Meriem, par son côté commère, s'intéressait plus à toutes les histoires relatives aux légendes et aux nom des étoiles ; Malika se débrouillait mieux avec les calculs. Laïla, elle, ne trouvait au ciel qu'une utilité décorative.
"Vivement qu'on ait de vrais cours avec de la vraie magie !" marmonna t-elle.
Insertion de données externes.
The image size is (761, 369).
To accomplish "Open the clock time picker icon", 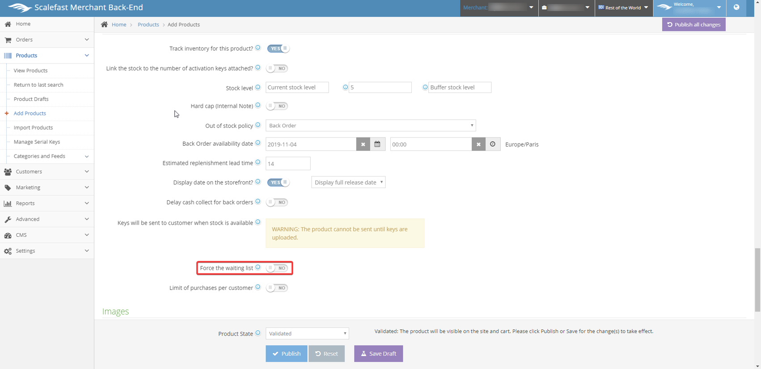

Le professeur El Galad était un vieil homme qui aurait tout à fait eut sa place dans un conte de Mille et une Nuits : il avait les cheveux blancs, un visage sans barbe mais avec peu de rides et encore beau malgré son grand âge ; de petits yeux perçants, un sourire léger, et une voix douce et profonde. Posé, tranquille, il contait plutôt qu'il ne récitait ses cours, et il y avait quelque chose de fascinant à l'écouter et à le regarder s'égarer dans de grandes envolées lyriques. Par contre, le vieillard passionné de calculs astronomiques perdait l'ouïe, et il était parfois difficile de lui poser des questions. De même, certains élèves préféraient discuter que d'écouter le cours, au grand déplaisir de ceux qui le suivait avec attention.
En fin de compte, le sobriquet de "Vieux Mystique" entendu dans les couloirs lui allait comme un gant.
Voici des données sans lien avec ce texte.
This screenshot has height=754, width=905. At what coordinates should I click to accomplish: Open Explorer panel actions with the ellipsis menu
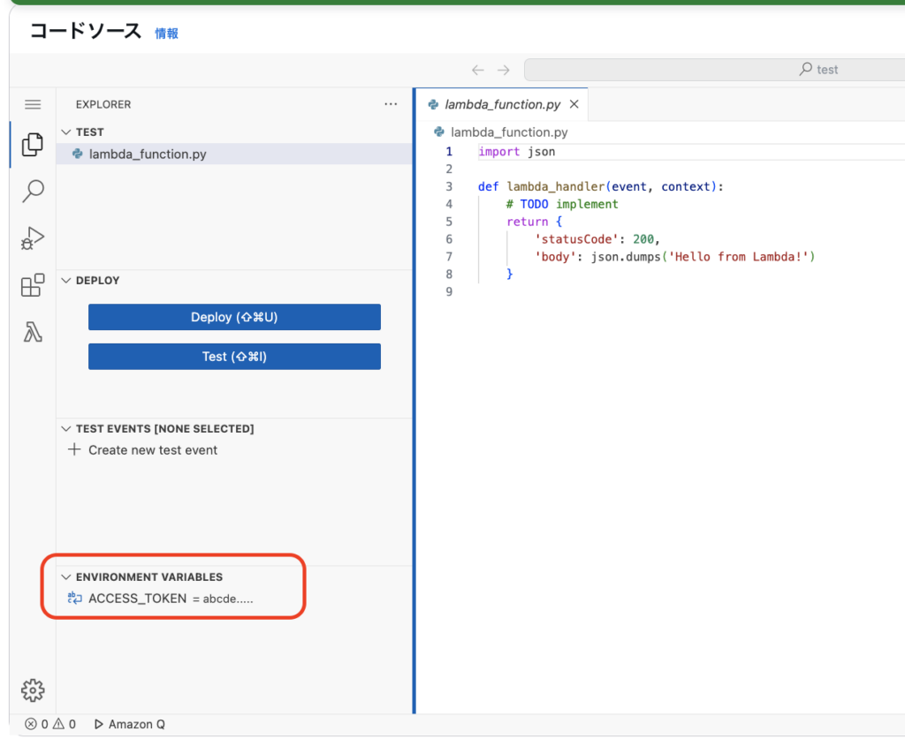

Trois fois par semaine, ils étudiaient les plantes et les animaux magiques avec le professeur Tyjde Roso, dans les jardins de l'école ou dans les Cavernes Arboricoles, de grandes salles emplies de végétations, où il faisait frais et où l'on pouvait reconstituer magiquement des conditions de vie moins difficiles et plus variées que le désert. C'était une indienne d'âge mûr, d'une grande distinction, toujours vêtue de saris magnifiques et de bijoux étincelants lors des repas, mais parfaitement à l'aise dans ses tenues de travail ternes et sales. Elle ne craignait ni la terre, ni les poils des animaux. Elle était aussi autoritaire avec les élèves qu'avec les bêtes, et était très précautionneuse, parfois carrément maniaque.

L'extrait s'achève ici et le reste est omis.